> [Aim]: Please continue the review of Marasme's album Malsons, picking up right after its final sentence.

> [Reading passage]:
☆ ☆ ☆
At first sight, the Balearic Islands don’t really look like the ideal cradle for sonic evil, but if you think about it yes, being surrounded by photogenic and more or less cool people in the hot months, and by who knows what during the rest of the year, might result in the generation of several malevolent side effects. In fact, Marasme have been active in the underground since 2008, even releasing a couple of pretty rotten full-length albums, but have only reached my radar this year with Malsons (“nightmares” in Catalan), published as a vinyl by those funny people at WOOAAARGH.
Let me start by saying that the cover artwork is a marvelous piece of abstract expressionism, which gives a really nice effect on the wide and refined cardboard surface. It reminded me, although with a different color palette, of the artwork from another great album released this year (the black metal vortex Eviternity by Kosmogyr), but here we are dealing with very different musical territories. Marasme don’t even try to hide the fact that they’re huge Cult Of Luna and Year Of No Light fans, and yet their sludge recognizably floats over Mediterranean waters.
Unexpectedly, Malsons is quite a homogeneous album in terms of structure: six songs, only one of which is longer than ten minutes (the last one, “Ruïnes”), and all lyrics are in Catalan. The heavy atmospheres are created by Dubi’s drums and Chús Ponce’s torrid bass lines. The song chosen for the band’s first music video, “Malbocí”, strikes us with the painful and creepy images put together by the videomakers of From Outer Space. As you listen to Malsons, you might get a strong feeling of being lost in the middle of the sea (or the desert), with a scorching sun above your head, as its glimmers on the water (or on the sand) mesmerize us; this atmosphere is skillfully rendered by the guitars, moving from the sparse clean sections to the oppressive distorted ones. Perhaps, the track where this feeling comes out best is “Ruïnes”, as Jeroni Sancho screams of an utterly desolate landscape, very likely destroyed and made barren by our negligence and greed.
☆ ☆ ☆
> [Given information]:
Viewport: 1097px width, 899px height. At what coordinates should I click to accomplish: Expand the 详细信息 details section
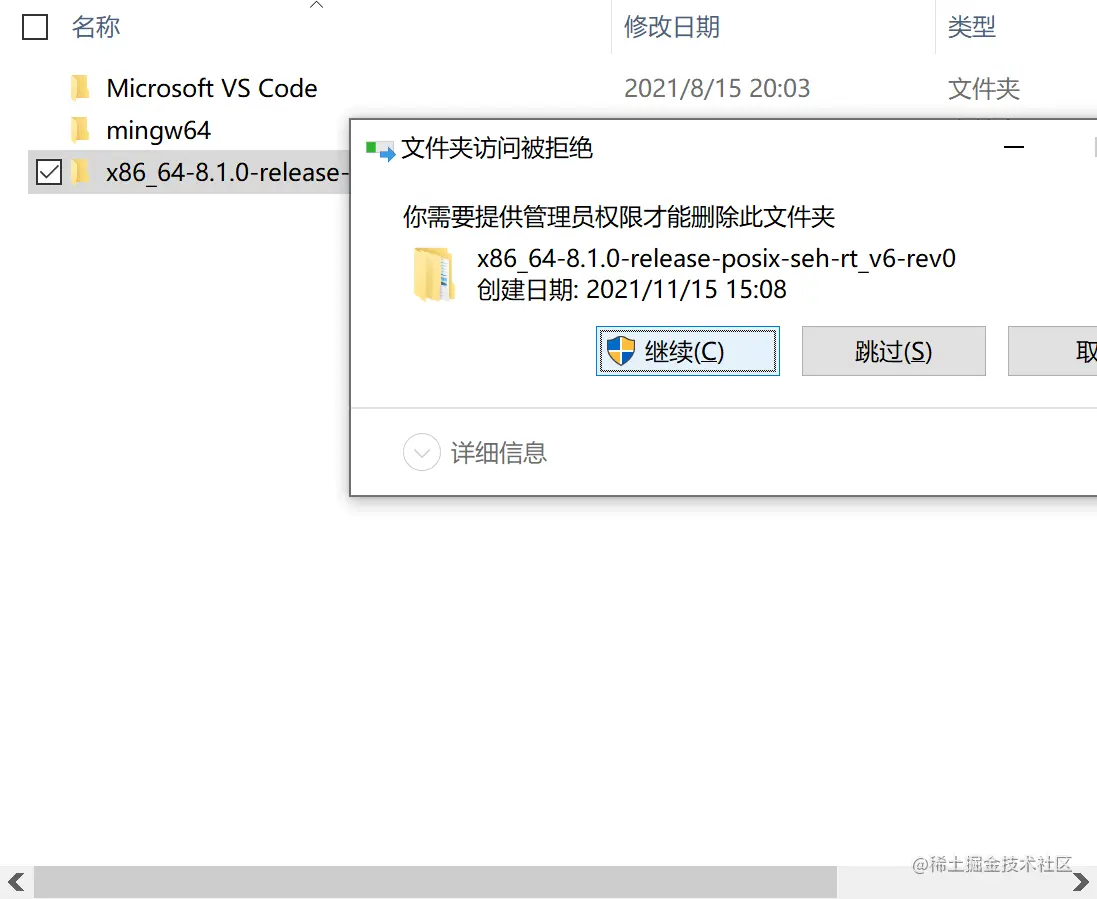pos(422,453)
☆ ☆ ☆
> [Expected answer]:
The lyrics are another very intriguing aspect of this record, and fortunately Marasme decided to also include translations in Spanish and English, for people who don’t understand Catalan. Here emerges the concept of an apparently beaten humanity, bent by the dirt of the powers that be, where people have been reduced to mere gears of a hellish nightmare that will bring us to destruction. Nevertheless, in the chaos of resignation, the narrator tries several times to stir our awareness, pushing for conflict and opposition to these insisting Malsons.
This was quite a nice surprise for me in the realm of post-metal, which is a pretty unusual genre in these areas, with a mature work by a band that appears to have found its own style for emerging in the crowded marasme of sludge. We might hear of Marasme quite a lot over the next few years.
“Aquest món res no et pot donar: res per calmar l’anhel que et provoca el demà.”
(“This world does not have anything left for you. Nothing to calm the longing for tomorrow”)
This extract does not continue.